SET EXERCISE
Render the entries below as a numbered list, omitting the blank lines.

Extracted data entries
--------------------

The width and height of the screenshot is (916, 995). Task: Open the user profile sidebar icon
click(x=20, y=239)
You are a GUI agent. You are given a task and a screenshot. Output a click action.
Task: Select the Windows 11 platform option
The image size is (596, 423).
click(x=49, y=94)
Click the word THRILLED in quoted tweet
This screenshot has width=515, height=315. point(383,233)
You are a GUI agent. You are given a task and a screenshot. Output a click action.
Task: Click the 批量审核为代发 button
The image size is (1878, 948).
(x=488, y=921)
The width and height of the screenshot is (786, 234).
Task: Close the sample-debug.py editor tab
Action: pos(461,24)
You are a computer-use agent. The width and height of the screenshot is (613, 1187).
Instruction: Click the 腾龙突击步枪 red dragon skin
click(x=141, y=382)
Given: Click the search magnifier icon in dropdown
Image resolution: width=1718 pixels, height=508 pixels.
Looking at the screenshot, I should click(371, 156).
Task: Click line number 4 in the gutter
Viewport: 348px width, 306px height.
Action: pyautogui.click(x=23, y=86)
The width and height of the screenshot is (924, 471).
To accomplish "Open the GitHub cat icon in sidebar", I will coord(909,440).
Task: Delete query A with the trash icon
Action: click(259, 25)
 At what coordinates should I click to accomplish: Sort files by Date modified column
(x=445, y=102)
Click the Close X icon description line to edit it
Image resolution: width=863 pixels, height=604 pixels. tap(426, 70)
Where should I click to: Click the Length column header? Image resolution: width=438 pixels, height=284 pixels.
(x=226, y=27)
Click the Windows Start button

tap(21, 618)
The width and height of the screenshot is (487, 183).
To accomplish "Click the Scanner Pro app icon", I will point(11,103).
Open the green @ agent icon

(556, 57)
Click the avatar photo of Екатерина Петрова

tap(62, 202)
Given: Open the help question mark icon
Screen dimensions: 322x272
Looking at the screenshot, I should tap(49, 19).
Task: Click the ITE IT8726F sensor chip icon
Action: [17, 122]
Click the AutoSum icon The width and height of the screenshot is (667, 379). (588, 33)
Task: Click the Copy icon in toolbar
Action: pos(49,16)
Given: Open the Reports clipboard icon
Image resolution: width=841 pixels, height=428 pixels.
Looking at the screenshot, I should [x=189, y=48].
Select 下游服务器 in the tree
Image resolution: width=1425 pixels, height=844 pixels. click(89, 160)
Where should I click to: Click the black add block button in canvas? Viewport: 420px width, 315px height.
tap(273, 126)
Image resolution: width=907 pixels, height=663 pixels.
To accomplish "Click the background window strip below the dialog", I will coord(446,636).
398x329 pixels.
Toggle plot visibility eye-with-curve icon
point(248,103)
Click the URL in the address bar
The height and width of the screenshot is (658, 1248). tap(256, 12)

--------------------

RESPONSE FOR THIS EXERCISE
1. The width and height of the screenshot is (916, 995). Task: Open the user profile sidebar icon
2. click(x=20, y=239)
3. You are a GUI agent. You are given a task and a screenshot. Output a click action.
4. Task: Select the Windows 11 platform option
5. The image size is (596, 423).
6. click(x=49, y=94)
7. Click the word THRILLED in quoted tweet
8. This screenshot has width=515, height=315. point(383,233)
9. You are a GUI agent. You are given a task and a screenshot. Output a click action.
10. Task: Click the 批量审核为代发 button
11. The image size is (1878, 948).
12. (x=488, y=921)
13. The width and height of the screenshot is (786, 234).
14. Task: Close the sample-debug.py editor tab
15. Action: pos(461,24)
16. You are a computer-use agent. The width and height of the screenshot is (613, 1187).
17. Instruction: Click the 腾龙突击步枪 red dragon skin
18. click(x=141, y=382)
19. Given: Click the search magnifier icon in dropdown
20. Image resolution: width=1718 pixels, height=508 pixels.
21. Looking at the screenshot, I should click(371, 156).
22. Task: Click line number 4 in the gutter
23. Viewport: 348px width, 306px height.
24. Action: pyautogui.click(x=23, y=86)
25. The width and height of the screenshot is (924, 471).
26. To accomplish "Open the GitHub cat icon in sidebar", I will coord(909,440).
27. Task: Delete query A with the trash icon
28. Action: click(259, 25)
29.  At what coordinates should I click to accomplish: Sort files by Date modified column
30. (x=445, y=102)
31. Click the Close X icon description line to edit it
32. Image resolution: width=863 pixels, height=604 pixels. tap(426, 70)
33. Where should I click to: Click the Length column header? Image resolution: width=438 pixels, height=284 pixels.
34. (x=226, y=27)
35. Click the Windows Start button
36. tap(21, 618)
37. The width and height of the screenshot is (487, 183).
38. To accomplish "Click the Scanner Pro app icon", I will point(11,103).
39. Open the green @ agent icon
40. (556, 57)
41. Click the avatar photo of Екатерина Петрова
42. tap(62, 202)
43. Given: Open the help question mark icon
44. Screen dimensions: 322x272
45. Looking at the screenshot, I should tap(49, 19).
46. Task: Click the ITE IT8726F sensor chip icon
47. Action: [17, 122]
48. Click the AutoSum icon The width and height of the screenshot is (667, 379). (588, 33)
49. Task: Click the Copy icon in toolbar
50. Action: pos(49,16)
51. Given: Open the Reports clipboard icon
52. Image resolution: width=841 pixels, height=428 pixels.
53. Looking at the screenshot, I should [x=189, y=48].
54. Select 下游服务器 in the tree
55. Image resolution: width=1425 pixels, height=844 pixels. click(89, 160)
56. Where should I click to: Click the black add block button in canvas? Viewport: 420px width, 315px height.
57. tap(273, 126)
58. Image resolution: width=907 pixels, height=663 pixels.
59. To accomplish "Click the background window strip below the dialog", I will coord(446,636).
60. 398x329 pixels.
61. Toggle plot visibility eye-with-curve icon
62. point(248,103)
63. Click the URL in the address bar
64. The height and width of the screenshot is (658, 1248). tap(256, 12)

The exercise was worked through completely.